Calculation of ice volume by photographic approach: (a) the formed ice hemisphere photographed from the top, with axis perpendicular to underlying surface; (b) the ice photographed from the side, with axis parallel to underlying surface; (c) the ice photographed from the side after a 90˚C rotation; and (d) extrapolation of the ice volume from the contour of the hemisphere, integrating the volumes of slabs 0.125 cm wide (and subtracting the volume occupied by the cold finger itself). Bars indicate 1.25 cm.

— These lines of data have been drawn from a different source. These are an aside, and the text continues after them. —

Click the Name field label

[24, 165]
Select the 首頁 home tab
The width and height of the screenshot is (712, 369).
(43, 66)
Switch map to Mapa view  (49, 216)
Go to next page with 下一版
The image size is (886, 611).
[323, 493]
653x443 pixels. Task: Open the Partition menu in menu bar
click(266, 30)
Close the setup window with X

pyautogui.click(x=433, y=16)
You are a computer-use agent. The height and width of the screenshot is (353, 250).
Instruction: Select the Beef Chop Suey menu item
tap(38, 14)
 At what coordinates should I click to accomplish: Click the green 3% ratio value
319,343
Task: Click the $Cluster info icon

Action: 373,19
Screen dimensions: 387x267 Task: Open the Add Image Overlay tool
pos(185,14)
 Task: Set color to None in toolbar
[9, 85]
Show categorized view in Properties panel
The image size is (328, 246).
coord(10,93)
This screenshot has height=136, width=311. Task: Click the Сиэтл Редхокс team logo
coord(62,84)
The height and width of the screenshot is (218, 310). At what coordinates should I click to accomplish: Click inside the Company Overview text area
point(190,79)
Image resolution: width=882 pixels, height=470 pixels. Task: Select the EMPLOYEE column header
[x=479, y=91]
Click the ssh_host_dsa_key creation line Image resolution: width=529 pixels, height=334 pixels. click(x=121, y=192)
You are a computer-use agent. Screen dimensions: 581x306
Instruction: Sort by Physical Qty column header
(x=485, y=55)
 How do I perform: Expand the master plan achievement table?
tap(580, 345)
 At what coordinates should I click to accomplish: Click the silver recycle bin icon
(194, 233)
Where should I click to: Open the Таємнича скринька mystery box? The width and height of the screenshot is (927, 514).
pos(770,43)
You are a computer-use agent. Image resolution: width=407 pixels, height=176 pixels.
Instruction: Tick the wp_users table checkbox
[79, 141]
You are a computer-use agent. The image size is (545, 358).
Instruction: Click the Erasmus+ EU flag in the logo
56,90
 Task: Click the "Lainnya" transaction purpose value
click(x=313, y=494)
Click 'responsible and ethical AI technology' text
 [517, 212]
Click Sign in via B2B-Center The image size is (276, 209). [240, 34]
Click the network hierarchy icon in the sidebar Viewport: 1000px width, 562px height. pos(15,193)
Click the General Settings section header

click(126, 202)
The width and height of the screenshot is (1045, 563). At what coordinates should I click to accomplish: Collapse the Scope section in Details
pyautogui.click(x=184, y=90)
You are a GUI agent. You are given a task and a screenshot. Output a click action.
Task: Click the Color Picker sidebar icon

The ice was then allowed to melt at room temperature. Bulk salinity, volume and EPS content were determined for both the melted ice and the liquid solution that had remained unfrozen throughout the experiment. Salinity was measured at room temperature with a hand-held YSI-30 conductivity meter (accuracy of ±0.1 psu). EPS was measured as total concentration of hexoses, expressed as glucose equivalents, by the phenol sulphuric acid assay, as described by Reference Dubois, Gilles, Hamilton, Rebers and SmithDubois and others (1956). To determine whether or not the liquid inclusions of the ice we grew contained exopolymers disproportionately to the salt also retained, we calculated the segregation coefficients, k effs and k effe, and the enrichment index, I s, for EPS.

Results and Discussion

Because growing ice rejects the salts present in a source solution, k effs should always be <1.0. In our experiments, we observed an average value of 0.39±0.01 (± standard error, n = 3) for k effs in all three treatments (Table 1). There was no significant difference among treatments (p = 0.88, Kruskall–Wallis test, nonparametric test for three independent variables), indicating that salts were rejected similarly from the ice grown in all three cases.

Table 1.

Salinity (mean±S.E., n = 3) of EPS-containing source solutions at the start of an ice-growing experiment, of the ice formed after 6 hours (melted for analysis), and of the unfrozen solution remaining at 6 hours, with calculated segregation coefficents for the salt (k effs)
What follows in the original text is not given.